A Tight Luce Suit
Theatrical Bones. Movie Meat.
There’s no drape in Kelvin Harrison, Jr.’s Luce suit.
Harrison, fresh from critical acclaim for It Comes at Night and Monster, fits tight into his title character.
It doesn’t take long to realize something is going to ooze out — or explode.
JC Lee, who co-wrote Luce with Nigerian-American director Julius Onah (The Cloverfield Paradox), presented Luce as a stage play at Lincoln Center in 2013.
Luce’s theatrical bones transfer well.
This racial identity story bounces hard off the US's thinly-padded, gun-riddled racial issues.
The movie opens with the title character at the podium of a high school assembly. Seventeen-year-old Luce is an engaging public speaker, a stand-out student and track star who hangs out on the fringes, with less-than-savory friends.
Luce could be an example of how love and advantage can transform a child who spent the first decade of his life without either one of those things ... or, maybe not.
The audience absorbs Luce’s horrific beginnings, not from violent flashbacks, but from the look in Luce’s eyes and the resolve expressed by his adoptive mom Amy, played by Naomi Watts (Glass Castle, Birdman, Twin Peaks).
A Poignant, Lonely Place
It was Amy’s idea, we find out, to become Tiger Mother for this young black panther.
Luce’s adoptive dad Peter, played by Tim Roth (Hateful Eight, Twin Peaks) loves his wife and son more for who they are than who the world pressures them to be.
For Roth’s character, it’s a poignant, lonely place.
Raising this “Renaissance Boy” took a toll on Amy and Peter’s marriage, but it's all been worth it. Look at him now.
Luce’s primal rage, Amy asserts, has been processed.
Or has it been frappéd?
High school history teacher Harriet Wilson, played “eyes first” by Octavia Spencer (The Shape of Water, Hidden Figures) is Luce’s human blender.
Her blades start spinning right off: at a school event, Ms. Wilson offers a backhanded compliment to Amy and Peter, with a begrudging harrumph: “Luce is one of our best.”
Harriet Wilson is a complex foil for Luce, having been denied the advantages and accolades that make Luce’s back sore from all that patting. She’s a smart, tired black woman with an attitude and problems of her own.
Luce's Standout Supporting Cast
Harriet Wilson’s emotionally challenged sister Rosemary, played by Marsha Stephanie Blake (Orange is the New Black) unabashedly loses it all, in front of a crowd of social-media savvy high schoolers.
Though her role is small, Luce’s ex-girlfriend Stephanie is played with almost embarrassing aplomb by Andrea Bang (Kim’s Convenience, Playdate).
Much of Luce’s drama takes place in the dissonance between dialogue and expression: everyone’s fuse sparks, yet no one looks in their own pants for the fire.
Luce gets help from cinematographer Larkin Seiple, whose scenes are shot in angles that lend themselves to judging or being judged.
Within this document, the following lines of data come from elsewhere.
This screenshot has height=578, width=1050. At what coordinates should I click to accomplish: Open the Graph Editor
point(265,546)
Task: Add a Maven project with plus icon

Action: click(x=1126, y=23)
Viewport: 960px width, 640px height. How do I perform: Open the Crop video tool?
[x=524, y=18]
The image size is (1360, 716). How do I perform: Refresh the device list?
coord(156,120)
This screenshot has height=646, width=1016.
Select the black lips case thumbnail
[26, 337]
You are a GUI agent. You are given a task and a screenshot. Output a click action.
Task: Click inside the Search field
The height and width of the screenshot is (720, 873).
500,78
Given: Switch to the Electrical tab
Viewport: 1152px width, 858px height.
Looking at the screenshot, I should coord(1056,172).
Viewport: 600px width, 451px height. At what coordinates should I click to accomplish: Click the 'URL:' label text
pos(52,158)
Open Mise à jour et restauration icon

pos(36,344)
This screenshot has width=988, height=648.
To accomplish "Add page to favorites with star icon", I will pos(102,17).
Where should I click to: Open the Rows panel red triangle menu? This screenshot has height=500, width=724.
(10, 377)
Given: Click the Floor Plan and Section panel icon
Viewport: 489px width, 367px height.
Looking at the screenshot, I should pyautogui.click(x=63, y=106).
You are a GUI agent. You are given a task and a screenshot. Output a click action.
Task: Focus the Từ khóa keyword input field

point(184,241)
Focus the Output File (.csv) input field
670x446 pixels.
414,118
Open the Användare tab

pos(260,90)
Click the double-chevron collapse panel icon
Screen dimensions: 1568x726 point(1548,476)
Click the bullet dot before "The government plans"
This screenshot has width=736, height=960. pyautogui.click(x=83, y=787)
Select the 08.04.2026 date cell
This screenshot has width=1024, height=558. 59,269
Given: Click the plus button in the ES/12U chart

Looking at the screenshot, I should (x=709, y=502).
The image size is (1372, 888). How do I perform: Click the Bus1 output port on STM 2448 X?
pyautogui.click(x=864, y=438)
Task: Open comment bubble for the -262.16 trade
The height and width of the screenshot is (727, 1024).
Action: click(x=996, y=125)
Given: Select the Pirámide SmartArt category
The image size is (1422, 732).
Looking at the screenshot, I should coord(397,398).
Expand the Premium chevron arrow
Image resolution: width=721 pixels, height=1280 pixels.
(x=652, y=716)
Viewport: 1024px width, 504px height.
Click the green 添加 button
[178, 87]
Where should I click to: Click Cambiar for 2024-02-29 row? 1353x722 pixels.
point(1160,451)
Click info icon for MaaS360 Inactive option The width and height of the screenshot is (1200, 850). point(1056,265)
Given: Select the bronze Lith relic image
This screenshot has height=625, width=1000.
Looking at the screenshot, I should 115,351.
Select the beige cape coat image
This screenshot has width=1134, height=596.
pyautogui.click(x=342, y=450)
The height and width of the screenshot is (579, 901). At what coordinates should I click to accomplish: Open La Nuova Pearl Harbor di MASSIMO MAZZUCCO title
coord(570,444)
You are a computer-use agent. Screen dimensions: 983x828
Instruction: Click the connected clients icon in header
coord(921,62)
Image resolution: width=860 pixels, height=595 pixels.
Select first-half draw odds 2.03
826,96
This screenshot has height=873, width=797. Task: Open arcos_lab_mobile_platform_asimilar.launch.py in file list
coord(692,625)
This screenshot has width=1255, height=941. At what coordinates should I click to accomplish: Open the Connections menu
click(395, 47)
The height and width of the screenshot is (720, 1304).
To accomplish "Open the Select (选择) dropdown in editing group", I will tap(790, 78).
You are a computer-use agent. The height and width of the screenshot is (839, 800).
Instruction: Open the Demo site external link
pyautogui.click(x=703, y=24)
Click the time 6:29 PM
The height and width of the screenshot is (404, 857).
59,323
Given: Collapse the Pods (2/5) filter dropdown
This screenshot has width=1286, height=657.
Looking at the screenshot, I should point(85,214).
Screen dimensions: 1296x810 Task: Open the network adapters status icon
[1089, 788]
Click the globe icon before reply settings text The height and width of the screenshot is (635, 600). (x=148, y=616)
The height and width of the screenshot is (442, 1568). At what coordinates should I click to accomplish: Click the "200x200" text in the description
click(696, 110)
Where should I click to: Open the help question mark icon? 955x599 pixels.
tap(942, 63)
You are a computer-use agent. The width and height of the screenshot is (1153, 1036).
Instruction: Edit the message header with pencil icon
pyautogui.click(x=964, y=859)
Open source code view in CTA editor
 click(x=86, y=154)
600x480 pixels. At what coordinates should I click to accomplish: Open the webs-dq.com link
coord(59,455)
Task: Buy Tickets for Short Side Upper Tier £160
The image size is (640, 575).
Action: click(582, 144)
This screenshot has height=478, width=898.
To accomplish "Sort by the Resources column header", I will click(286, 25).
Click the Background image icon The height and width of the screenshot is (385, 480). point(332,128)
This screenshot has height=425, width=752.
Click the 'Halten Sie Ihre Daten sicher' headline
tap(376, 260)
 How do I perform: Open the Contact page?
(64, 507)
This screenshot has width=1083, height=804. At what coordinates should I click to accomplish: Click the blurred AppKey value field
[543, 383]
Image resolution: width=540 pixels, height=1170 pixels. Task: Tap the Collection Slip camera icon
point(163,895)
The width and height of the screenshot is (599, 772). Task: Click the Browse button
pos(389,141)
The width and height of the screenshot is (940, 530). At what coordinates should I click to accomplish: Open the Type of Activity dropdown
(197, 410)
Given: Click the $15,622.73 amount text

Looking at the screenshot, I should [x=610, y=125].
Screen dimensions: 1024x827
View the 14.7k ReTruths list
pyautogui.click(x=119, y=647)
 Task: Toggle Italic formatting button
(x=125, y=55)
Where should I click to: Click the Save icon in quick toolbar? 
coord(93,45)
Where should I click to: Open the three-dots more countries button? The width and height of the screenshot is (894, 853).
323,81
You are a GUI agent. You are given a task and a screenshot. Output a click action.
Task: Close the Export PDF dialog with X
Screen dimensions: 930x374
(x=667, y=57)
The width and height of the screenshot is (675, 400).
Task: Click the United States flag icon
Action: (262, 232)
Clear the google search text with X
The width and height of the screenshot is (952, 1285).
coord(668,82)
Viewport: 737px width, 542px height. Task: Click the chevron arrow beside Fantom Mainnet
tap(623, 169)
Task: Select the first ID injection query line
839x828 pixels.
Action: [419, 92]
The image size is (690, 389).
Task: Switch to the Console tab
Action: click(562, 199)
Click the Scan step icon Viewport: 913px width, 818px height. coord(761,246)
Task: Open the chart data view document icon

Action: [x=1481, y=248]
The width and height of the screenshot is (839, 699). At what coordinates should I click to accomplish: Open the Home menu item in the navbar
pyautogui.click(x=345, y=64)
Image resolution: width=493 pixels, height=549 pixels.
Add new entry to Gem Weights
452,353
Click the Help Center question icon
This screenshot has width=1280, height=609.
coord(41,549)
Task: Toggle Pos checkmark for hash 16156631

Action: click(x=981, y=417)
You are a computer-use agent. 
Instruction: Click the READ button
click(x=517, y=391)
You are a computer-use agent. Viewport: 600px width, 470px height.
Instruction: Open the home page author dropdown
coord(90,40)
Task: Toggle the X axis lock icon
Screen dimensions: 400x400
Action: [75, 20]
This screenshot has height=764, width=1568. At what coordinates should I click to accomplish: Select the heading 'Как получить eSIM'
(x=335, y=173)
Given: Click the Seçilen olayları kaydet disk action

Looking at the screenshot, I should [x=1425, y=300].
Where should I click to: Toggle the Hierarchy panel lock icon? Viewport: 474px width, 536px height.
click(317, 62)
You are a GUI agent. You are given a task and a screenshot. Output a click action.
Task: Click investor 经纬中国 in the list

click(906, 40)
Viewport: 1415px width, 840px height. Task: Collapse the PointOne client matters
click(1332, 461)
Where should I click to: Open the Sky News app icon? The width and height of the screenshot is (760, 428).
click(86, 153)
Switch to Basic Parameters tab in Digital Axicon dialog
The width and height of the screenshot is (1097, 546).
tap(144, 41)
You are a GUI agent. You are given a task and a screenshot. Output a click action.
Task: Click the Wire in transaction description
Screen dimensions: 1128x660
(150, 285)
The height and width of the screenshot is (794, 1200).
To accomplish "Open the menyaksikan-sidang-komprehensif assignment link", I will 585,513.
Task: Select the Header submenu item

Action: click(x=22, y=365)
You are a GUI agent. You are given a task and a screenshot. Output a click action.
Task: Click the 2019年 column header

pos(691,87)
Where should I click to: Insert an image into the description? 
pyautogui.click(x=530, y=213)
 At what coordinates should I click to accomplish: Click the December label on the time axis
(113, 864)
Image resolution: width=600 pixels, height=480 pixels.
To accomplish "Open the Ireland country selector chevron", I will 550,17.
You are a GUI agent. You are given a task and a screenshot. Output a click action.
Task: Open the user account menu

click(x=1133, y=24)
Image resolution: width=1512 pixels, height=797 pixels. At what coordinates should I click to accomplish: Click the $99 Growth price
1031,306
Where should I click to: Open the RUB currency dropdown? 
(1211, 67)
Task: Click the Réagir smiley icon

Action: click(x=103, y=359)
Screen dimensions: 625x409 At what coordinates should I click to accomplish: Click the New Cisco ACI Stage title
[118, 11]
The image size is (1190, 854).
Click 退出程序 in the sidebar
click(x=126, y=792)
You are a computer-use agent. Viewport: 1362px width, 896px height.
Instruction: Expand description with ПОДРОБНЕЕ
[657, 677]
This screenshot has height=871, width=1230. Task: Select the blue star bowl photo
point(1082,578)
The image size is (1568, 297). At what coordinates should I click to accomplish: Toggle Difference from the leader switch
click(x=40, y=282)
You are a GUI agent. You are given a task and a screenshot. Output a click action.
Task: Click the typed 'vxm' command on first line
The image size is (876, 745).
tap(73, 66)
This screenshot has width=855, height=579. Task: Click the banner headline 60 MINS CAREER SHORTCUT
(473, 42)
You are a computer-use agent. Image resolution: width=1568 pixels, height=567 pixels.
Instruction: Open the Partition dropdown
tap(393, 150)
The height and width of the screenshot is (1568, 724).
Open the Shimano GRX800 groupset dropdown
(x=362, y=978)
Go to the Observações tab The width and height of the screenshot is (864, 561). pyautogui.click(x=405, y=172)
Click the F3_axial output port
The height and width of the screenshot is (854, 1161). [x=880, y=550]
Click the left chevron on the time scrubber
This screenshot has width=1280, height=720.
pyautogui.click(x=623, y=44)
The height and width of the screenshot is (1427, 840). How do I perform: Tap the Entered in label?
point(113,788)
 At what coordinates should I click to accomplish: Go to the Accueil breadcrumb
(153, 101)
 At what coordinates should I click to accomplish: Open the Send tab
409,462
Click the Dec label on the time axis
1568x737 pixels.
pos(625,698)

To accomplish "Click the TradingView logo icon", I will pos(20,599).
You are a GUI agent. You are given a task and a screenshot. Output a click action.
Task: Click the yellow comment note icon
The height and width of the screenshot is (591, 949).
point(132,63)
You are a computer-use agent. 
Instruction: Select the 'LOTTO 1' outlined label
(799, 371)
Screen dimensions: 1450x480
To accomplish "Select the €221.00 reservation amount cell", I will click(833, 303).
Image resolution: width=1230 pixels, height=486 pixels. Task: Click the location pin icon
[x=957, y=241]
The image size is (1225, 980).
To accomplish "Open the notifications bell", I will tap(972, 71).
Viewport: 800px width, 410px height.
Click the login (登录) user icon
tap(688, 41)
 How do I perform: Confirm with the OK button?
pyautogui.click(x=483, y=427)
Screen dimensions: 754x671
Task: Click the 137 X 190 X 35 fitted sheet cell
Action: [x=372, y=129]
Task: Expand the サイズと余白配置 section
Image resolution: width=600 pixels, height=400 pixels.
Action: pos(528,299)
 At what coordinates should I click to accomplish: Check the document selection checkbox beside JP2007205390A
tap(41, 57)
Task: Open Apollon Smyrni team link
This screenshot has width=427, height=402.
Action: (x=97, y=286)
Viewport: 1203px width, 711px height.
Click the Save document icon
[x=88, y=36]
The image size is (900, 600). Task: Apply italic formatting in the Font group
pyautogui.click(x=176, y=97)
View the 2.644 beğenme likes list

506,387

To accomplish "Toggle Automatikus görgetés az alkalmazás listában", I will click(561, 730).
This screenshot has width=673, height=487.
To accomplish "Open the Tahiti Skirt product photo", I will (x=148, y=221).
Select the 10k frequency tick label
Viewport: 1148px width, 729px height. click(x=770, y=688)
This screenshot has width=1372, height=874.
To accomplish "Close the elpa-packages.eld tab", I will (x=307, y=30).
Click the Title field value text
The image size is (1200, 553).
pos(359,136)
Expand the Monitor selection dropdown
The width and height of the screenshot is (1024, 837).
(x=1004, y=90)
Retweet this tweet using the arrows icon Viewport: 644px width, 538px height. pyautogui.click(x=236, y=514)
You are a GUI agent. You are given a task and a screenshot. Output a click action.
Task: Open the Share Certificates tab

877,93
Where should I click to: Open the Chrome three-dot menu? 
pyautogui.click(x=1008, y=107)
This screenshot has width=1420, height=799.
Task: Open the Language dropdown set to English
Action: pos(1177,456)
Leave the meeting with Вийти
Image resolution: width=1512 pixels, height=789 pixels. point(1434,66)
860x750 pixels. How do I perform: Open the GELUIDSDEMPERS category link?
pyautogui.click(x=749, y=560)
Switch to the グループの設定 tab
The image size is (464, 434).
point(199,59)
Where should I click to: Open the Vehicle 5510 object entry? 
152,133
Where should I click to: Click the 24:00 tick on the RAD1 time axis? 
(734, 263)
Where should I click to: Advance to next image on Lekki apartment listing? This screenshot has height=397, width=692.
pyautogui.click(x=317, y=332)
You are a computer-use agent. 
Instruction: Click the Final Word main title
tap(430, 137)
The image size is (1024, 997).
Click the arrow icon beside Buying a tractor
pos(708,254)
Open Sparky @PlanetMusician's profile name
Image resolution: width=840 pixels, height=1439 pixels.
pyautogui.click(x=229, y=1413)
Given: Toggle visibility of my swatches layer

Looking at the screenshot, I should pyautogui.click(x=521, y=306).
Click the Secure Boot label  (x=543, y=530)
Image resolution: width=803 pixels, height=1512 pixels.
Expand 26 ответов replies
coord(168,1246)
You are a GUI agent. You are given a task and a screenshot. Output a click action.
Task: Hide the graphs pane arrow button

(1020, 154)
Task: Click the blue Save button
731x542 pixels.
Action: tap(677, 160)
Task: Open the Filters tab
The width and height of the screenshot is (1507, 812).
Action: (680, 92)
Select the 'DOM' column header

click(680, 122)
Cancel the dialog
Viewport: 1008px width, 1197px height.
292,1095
Intimate scenes project the discomfort of eavesdropping.
The use of color also underscores, from Amy and Peter’s white kitchen and the black-and-white tile shower room at Luce’s school, to the red graffiti that’s scrawled on Miss Wilson’s yellow bungalow.
... Or Get Out.
Don’t expect a tight ending from Luce.
Though we are all victims and beneficiaries of expectations, it’s not just the economically oppressed, stereotyped Black Lives that Matter.
Luce, released nationwide August 2, puts its audience under pressure.
Squirm or Get Out.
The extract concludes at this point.